⛳ Kansas Women’s Golf to Participate in Folds of Honor in 2022-23

LAWRENCE, Kan. – The University of Kansas women’s golf team will participate in the Folds of Honor program honoring United States Military Veteran Major General Floyd Wilmer Baker, M.D. during their 2022-23 season.

Folds of Honor, the non-profit assisting families of service-members like Baker, was founded in 2007 by former KU golfer, Lt. Colonel Dan Rooney, who served three tours of duty in Iraq. Folds of Honor’s primary mission is to provide educational scholarships for the children and spouses of fallen or disabled service-members.

Kansas Jayhawks

"We are honored to recognize Major General Baker through the Folds of Honor program this season. My teams have regularly participated in the Folds of Honor program throughout my coaching career. To be able to partake in this at Kansas, with Dan Rooney, a KU graduate and the Folds of Honor CEO, makes this that much more special."

Head Coach Lindsay Kuhle

To tribute Baker’s service, the Jayhawks will have one team member carry a golf bag during tournaments that has Baker’s name on it, as well as a story card describing where to donate to support Folds of Honor.

Fans are encouraged to donate per birdie on behalf of KU women’s golf.
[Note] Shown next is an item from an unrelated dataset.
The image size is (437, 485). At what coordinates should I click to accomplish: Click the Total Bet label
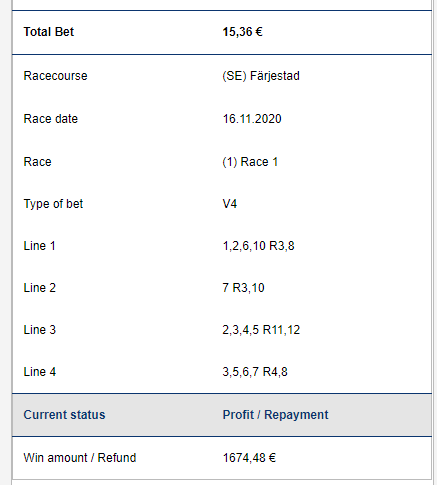(49, 32)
KU graduate senior Esme Hamilton, who carded 10 birdies, carried the Folds of Honor golf bag in KU’s first event at the Dick McGuire Invitational Sept. 12-13 in Albuquerque.

Kansas Jayhawks

For more information on how to contribute to the Fold of Honor program, one can go to foldsofhonor.org.

ABOUT MAJOR GENERAL FLOYD WILMER BAKER
Throughout Baker’s 41 years of service that will be honored this season, he served many roles in the military, which includes 34 years of active duty during three wartime periods.
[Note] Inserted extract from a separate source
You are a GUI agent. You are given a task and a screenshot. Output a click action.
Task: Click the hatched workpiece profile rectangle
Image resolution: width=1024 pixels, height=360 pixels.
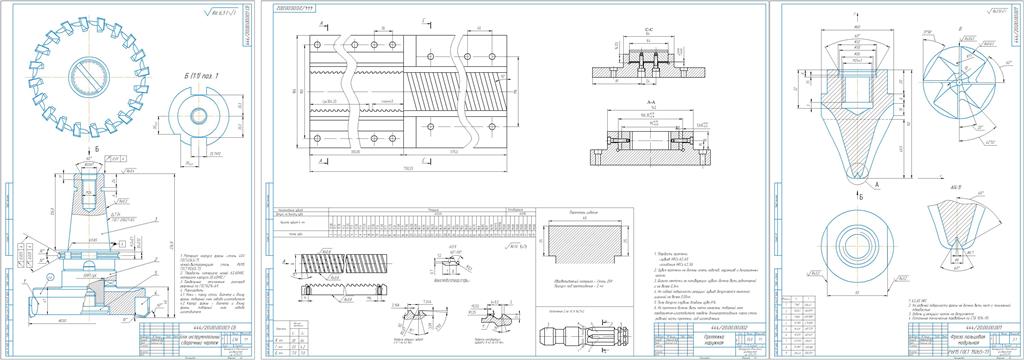point(584,242)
The early days of Baker’s boyhood were spent on a farm on the slopes of the Rocky Mountains in Colorado, where he learned that “hard work was not to be feared but that it was rewarding.” Later his family moved to the flat lands of Kansas.

He graduated from Leavenworth Senior High School in 1944 on his 17th birthday, just before D-Day in Europe. He elected to go to college at the University of Kansas rather than join the military, however, in March 1945 he enlisted in the Navy.

Baker graduated from the University of Kansas School of Medicine in 1953. His second year of surgical residency at Fitzsimons Army Hospital in Denver, Colorado, coincided with the pioneer days of open-heart surgery. He was the operator of the artificial heart lung machine for the first cases done in the Army using such equipment. Baker worked with the machine shop at Fitzsimons Army Hospital to design parts for the pump-oxygenator. He even used his wife’s sewing machine to make a modified filter because the original filter was too harsh on the blood. For that contribution he was awarded the Army Commendation Medal. He would later receive the Distinguished Service Medal.

He spent two years as a paratrooper with the 101st Airborne Division in the positions of Division Surgeon and Commander of the 326th Medical Battalion. He served a total of 16 years in command positions, including those of hospitals in Wurzburg, Germany, and Fort Belvoir, Virginia; Brooke and Letterman Army Medical Centers; Seventh Medical Command in Germany; and U.S. Army Health Services Command.

He and his wife, Dolly, retired in San Antonio, Texas after his last assignment as the Commanding General, Health Services Command. Baker then served as the AMEDD Medical Museum Foundation Chairman from August 1998 to November 2005.

Baker died July 19, 2019, at the age of 92.